Posts Tagged ‘Claiborn’
The study of Hillerbrand and Claiborn is a 2 (level of expertise)x3 (levels of problem structure) design. 17 expert and 15 novice psychologists with good diagnostic abilities read well structured, ill structured or random structured cases. Consistency of the relevance of the information supplied varied between the cases. Relevance was the extend to which information necessary for a particular diagnosis was identified in the case. As dependent measure the accuracy of the diagnose was used, as well as the number of diagnoses, the rationale for the diagnosis and the predictions for future behaviour.

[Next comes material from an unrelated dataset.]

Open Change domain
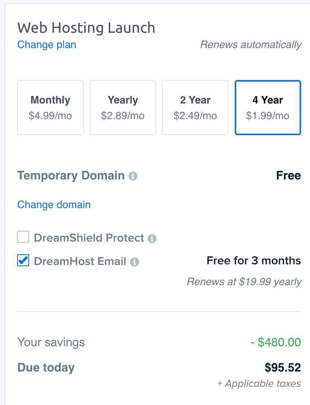This screenshot has height=405, width=310. 54,204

Significant differences between clinicians and novices were on ratings of their knowledge, confidence and perception of the cases’ clarity. The cognitive process however did not seem to differ. Clinical reasoning skills have been found to be present in lay-persons. It might therefore be hard to distinguish an expert from a layperson, as experience is not a sufficient condition for expertise. On the other hand you can wonder is a second or third year student is a lay-person. Certainly the training received so far will have had some impact on the cognitive processes at hand (hopefully).
The task itself is also important to consider: Whereas clinical therapists mostly have a face to face conversation with the client, in experimental studies (such as this one) the interaction is often substituted by a text about a clinical case. This way of data perception might be more appropriate for a undergraduate student, who is used to reading cases, but less used to direct therapeutic contact.
In the study of Brammer participants came from a doctoral program (n=83) or were graduate students of psychology. With the use of a computer program the structure of information exchange between the therapist and the client was simulated. After reading the case the participants could ask questions that were answered by an artificial intelligence that used pregenerated answers. As the participants asked more questions, the answers supplied additional information concerning the case. The diagnosis was sent to a panel of experts who voted the fit a the diagnosis on a 4-pooint Lickert from unlikely to definitive. The possible diagnoses were restricted to major depression, Bipolar II disorder, alcohol abuse, acute stress disorder, borderline personality disorder, nicotine dependence.
The number of diagnostic questions asked were related to correct diagnosis, as well as the level of training and the years of experience. Due to the correlational evidence no causal assumption can be made. For example the number of diagnostic question was also related to the total number of questions. Path analysis revealed there was no direct effect of level training or years of experience, instead the effect was mediated by the numbers of diagnostic questions asked.
Although the task is not a real interaction with full non-verbal communication, the interaction simulated between clinician and client was differed from a pure evaluative task. The clinician was also required to perform a skill.
The third study also compared novice and experts, but introduces intermediate level experienced clinicians as a control group. All 10 cases used as material were prerated by a panel of experts. The DSM diagnosis and the discussion was given for every case. Difficulty was enhanced by cutting back the length of the description by two thirds.
The time it took for the participants to reached a conclusion (indicate the diagnostic classification) was measured. The dependent measurement was the number of correct answers each participant gave.
The pattern that emerged form analysis can best be explained by a third-degree polynomial function. Therapists without any experience start of giving about 40% correct answers. As experience increases a decline in the percentage of correct answers is visible (less then 30% in between the second and third year of inexperience). The curve then mounts again and nears asymptotic level at about 40% correct answers.
Both experts and novice took longer to come to a conclusion than psychologists of intermediate level. This pattern also emerged in the previous study where the number of (diagnostic) questions was related to categorization quality.
Other studies who compared sub experts and experts in their cognitive structure of decision making found that there was only a difference, when time was limited. This might be the case on a face to face interaction, when decisions to pursue a specific topic have to be taken during the interaction. It might well be that the sub experts are equally able to judge the criterions of mental illness in a written form but would fail to achieve this knowledge in a real life interaction, because they do not have the conversational skills necessary.
I believe that the most important factor is to have a clear understanding of the scientific knowledge of a specific illness and be able to get all related information necessary from the client. This might be easier with a well-structured problem than with a difficult case including multiple comorbid illnesses, because the possible causal relations are much not too complex.
This hypothesis is also supported by the findings of the study of Brammer, where the quality of the diagnosis was related to the numbers of diagnostic questions asked. The difference between experts and novices can be found in the process of information gathering, rather than evaluation of the acquired data. Training new therapists might indeed by quite straightforward teaching them to ask more questions and shape the questions in a way so that the answer yields diagnostic value.
I imagine standing in china in front of a coke-vending machine. If I am an expert (and if I know Chinese) I know which button to push to get the coke. The way I see it giving cases to lay-persons is like telling exactly which button to push. Taking out the coke is easy and I do not expect Chinese and Europeans to do that differently. So the most important thing, the general background knowledge, that makes you remember to ask about manic episodes when hearing of depression, is not considered in these studies. The crucial questions to study how clinical psychologists make diagnostic classifications, might not be the ones that are asked, but those that are not asked.